* begin *

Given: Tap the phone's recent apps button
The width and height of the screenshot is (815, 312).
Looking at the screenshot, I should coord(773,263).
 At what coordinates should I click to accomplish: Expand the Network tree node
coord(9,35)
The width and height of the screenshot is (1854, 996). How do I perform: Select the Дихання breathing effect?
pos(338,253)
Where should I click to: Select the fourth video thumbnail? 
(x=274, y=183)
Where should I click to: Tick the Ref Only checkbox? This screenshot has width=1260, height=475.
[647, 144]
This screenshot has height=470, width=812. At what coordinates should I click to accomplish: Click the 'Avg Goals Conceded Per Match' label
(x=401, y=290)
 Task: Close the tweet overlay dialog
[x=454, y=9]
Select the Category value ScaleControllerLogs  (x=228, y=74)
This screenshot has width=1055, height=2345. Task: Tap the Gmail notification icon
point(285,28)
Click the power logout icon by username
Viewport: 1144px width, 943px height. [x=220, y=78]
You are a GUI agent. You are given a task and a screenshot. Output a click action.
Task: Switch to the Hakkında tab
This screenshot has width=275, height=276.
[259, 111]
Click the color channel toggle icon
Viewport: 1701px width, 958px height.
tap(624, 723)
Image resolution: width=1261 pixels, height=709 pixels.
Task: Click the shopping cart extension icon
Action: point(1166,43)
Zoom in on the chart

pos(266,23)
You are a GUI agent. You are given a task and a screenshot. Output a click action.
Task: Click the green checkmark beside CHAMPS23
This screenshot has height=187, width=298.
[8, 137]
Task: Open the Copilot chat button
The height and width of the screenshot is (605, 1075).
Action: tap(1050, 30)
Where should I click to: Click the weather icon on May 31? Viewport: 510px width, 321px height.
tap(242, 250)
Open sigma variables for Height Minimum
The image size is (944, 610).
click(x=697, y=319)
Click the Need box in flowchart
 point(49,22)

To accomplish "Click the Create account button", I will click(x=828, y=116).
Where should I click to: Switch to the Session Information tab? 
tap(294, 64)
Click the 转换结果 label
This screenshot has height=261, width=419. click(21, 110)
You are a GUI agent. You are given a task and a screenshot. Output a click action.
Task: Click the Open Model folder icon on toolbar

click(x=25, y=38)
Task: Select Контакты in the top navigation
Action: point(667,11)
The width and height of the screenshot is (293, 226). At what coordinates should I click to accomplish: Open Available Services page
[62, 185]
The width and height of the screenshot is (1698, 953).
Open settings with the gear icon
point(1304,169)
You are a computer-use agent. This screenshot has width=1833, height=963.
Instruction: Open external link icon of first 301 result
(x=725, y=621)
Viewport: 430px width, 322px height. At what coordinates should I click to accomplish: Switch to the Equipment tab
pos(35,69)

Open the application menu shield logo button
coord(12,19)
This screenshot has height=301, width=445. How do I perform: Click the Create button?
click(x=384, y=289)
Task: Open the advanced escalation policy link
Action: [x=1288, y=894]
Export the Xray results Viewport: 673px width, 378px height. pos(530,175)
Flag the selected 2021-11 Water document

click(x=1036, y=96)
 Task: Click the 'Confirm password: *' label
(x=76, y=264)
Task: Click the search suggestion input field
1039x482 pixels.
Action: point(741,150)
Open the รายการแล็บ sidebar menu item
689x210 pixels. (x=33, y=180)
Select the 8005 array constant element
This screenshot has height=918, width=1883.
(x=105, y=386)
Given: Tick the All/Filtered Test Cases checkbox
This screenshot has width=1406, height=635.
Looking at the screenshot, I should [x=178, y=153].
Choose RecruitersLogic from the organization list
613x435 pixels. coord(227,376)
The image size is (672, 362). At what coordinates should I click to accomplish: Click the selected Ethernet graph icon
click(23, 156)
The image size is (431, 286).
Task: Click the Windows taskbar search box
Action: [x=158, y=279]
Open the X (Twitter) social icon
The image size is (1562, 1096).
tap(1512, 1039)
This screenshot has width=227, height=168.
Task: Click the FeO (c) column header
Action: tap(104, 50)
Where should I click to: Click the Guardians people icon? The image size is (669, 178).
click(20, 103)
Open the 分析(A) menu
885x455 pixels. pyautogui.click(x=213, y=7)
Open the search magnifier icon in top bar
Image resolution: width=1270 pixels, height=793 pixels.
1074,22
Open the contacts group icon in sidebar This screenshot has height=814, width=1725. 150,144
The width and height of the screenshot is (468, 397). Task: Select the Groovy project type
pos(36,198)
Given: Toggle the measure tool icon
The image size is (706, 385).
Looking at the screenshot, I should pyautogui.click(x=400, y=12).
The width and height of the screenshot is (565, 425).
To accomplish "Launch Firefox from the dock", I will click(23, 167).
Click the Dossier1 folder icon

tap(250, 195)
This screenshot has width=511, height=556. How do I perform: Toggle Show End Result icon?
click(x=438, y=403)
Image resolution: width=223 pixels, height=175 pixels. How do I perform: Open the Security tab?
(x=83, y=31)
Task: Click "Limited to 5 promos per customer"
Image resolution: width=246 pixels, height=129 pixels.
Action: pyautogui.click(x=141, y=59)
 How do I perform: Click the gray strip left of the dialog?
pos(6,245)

* end *

WRITTEN PROBLEM: Rewrite all the items above, replacing "Where should I click to" with "Where do I click to" wherever it occurs and leaving everything else as it is.

RESPONSE:
Given: Tap the phone's recent apps button
The width and height of the screenshot is (815, 312).
Looking at the screenshot, I should coord(773,263).
 At what coordinates should I click to accomplish: Expand the Network tree node
coord(9,35)
The width and height of the screenshot is (1854, 996). How do I perform: Select the Дихання breathing effect?
pos(338,253)
Where do I click to: Select the fourth video thumbnail? 
(x=274, y=183)
Where do I click to: Tick the Ref Only checkbox? This screenshot has width=1260, height=475.
[647, 144]
This screenshot has height=470, width=812. At what coordinates should I click to accomplish: Click the 'Avg Goals Conceded Per Match' label
(x=401, y=290)
 Task: Close the tweet overlay dialog
[x=454, y=9]
Select the Category value ScaleControllerLogs  (x=228, y=74)
This screenshot has width=1055, height=2345. Task: Tap the Gmail notification icon
point(285,28)
Click the power logout icon by username
Viewport: 1144px width, 943px height. [x=220, y=78]
You are a GUI agent. You are given a task and a screenshot. Output a click action.
Task: Switch to the Hakkında tab
This screenshot has width=275, height=276.
[259, 111]
Click the color channel toggle icon
Viewport: 1701px width, 958px height.
tap(624, 723)
Image resolution: width=1261 pixels, height=709 pixels.
Task: Click the shopping cart extension icon
Action: point(1166,43)
Zoom in on the chart

pos(266,23)
You are a GUI agent. You are given a task and a screenshot. Output a click action.
Task: Click the green checkmark beside CHAMPS23
This screenshot has height=187, width=298.
[8, 137]
Task: Open the Copilot chat button
The height and width of the screenshot is (605, 1075).
Action: tap(1050, 30)
Where do I click to: Click the weather icon on May 31? Viewport: 510px width, 321px height.
tap(242, 250)
Open sigma variables for Height Minimum
The image size is (944, 610).
click(x=697, y=319)
Click the Need box in flowchart
 point(49,22)

To accomplish "Click the Create account button", I will click(x=828, y=116).
Where do I click to: Switch to the Session Information tab? 
tap(294, 64)
Click the 转换结果 label
This screenshot has height=261, width=419. click(21, 110)
You are a GUI agent. You are given a task and a screenshot. Output a click action.
Task: Click the Open Model folder icon on toolbar

click(x=25, y=38)
Task: Select Контакты in the top navigation
Action: point(667,11)
The width and height of the screenshot is (293, 226). At what coordinates should I click to accomplish: Open Available Services page
[62, 185]
The width and height of the screenshot is (1698, 953).
Open settings with the gear icon
point(1304,169)
You are a computer-use agent. This screenshot has width=1833, height=963.
Instruction: Open external link icon of first 301 result
(x=725, y=621)
Viewport: 430px width, 322px height. At what coordinates should I click to accomplish: Switch to the Equipment tab
pos(35,69)

Open the application menu shield logo button
coord(12,19)
This screenshot has height=301, width=445. How do I perform: Click the Create button?
click(x=384, y=289)
Task: Open the advanced escalation policy link
Action: [x=1288, y=894]
Export the Xray results Viewport: 673px width, 378px height. pos(530,175)
Flag the selected 2021-11 Water document

click(x=1036, y=96)
 Task: Click the 'Confirm password: *' label
(x=76, y=264)
Task: Click the search suggestion input field
1039x482 pixels.
Action: point(741,150)
Open the รายการแล็บ sidebar menu item
689x210 pixels. (x=33, y=180)
Select the 8005 array constant element
This screenshot has height=918, width=1883.
(x=105, y=386)
Given: Tick the All/Filtered Test Cases checkbox
This screenshot has width=1406, height=635.
Looking at the screenshot, I should [x=178, y=153].
Choose RecruitersLogic from the organization list
613x435 pixels. coord(227,376)
The image size is (672, 362). At what coordinates should I click to accomplish: Click the selected Ethernet graph icon
click(23, 156)
The image size is (431, 286).
Task: Click the Windows taskbar search box
Action: [x=158, y=279]
Open the X (Twitter) social icon
The image size is (1562, 1096).
tap(1512, 1039)
This screenshot has width=227, height=168.
Task: Click the FeO (c) column header
Action: tap(104, 50)
Where do I click to: Click the Guardians people icon? The image size is (669, 178).
click(20, 103)
Open the 分析(A) menu
885x455 pixels. pyautogui.click(x=213, y=7)
Open the search magnifier icon in top bar
Image resolution: width=1270 pixels, height=793 pixels.
1074,22
Open the contacts group icon in sidebar This screenshot has height=814, width=1725. 150,144
The width and height of the screenshot is (468, 397). Task: Select the Groovy project type
pos(36,198)
Given: Toggle the measure tool icon
The image size is (706, 385).
Looking at the screenshot, I should pyautogui.click(x=400, y=12).
The width and height of the screenshot is (565, 425).
To accomplish "Launch Firefox from the dock", I will click(23, 167).
Click the Dossier1 folder icon

tap(250, 195)
This screenshot has width=511, height=556. How do I perform: Toggle Show End Result icon?
click(x=438, y=403)
Image resolution: width=223 pixels, height=175 pixels. How do I perform: Open the Security tab?
(x=83, y=31)
Task: Click "Limited to 5 promos per customer"
Image resolution: width=246 pixels, height=129 pixels.
Action: pyautogui.click(x=141, y=59)
 How do I perform: Click the gray strip left of the dialog?
pos(6,245)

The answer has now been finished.